● **The task**: Which lines of the material below contain the string "height"? Return each of them in full.

● **Dataset records**:
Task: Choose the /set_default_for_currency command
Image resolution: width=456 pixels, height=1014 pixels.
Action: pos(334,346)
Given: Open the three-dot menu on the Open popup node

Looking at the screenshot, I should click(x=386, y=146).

* * *

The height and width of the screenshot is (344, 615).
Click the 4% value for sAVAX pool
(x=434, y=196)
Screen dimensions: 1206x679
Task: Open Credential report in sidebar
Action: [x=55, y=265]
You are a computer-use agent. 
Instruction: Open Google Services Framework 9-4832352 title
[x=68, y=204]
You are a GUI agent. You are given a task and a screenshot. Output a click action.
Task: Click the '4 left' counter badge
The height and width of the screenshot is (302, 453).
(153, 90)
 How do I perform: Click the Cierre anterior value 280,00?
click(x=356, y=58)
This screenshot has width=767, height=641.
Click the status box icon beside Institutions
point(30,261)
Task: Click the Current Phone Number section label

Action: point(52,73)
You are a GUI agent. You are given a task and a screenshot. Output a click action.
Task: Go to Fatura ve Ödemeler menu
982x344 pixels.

● **Written answer**:
Image resolution: width=456 pixels, height=1014 pixels.
The height and width of the screenshot is (344, 615).
The height and width of the screenshot is (302, 453).
This screenshot has width=767, height=641.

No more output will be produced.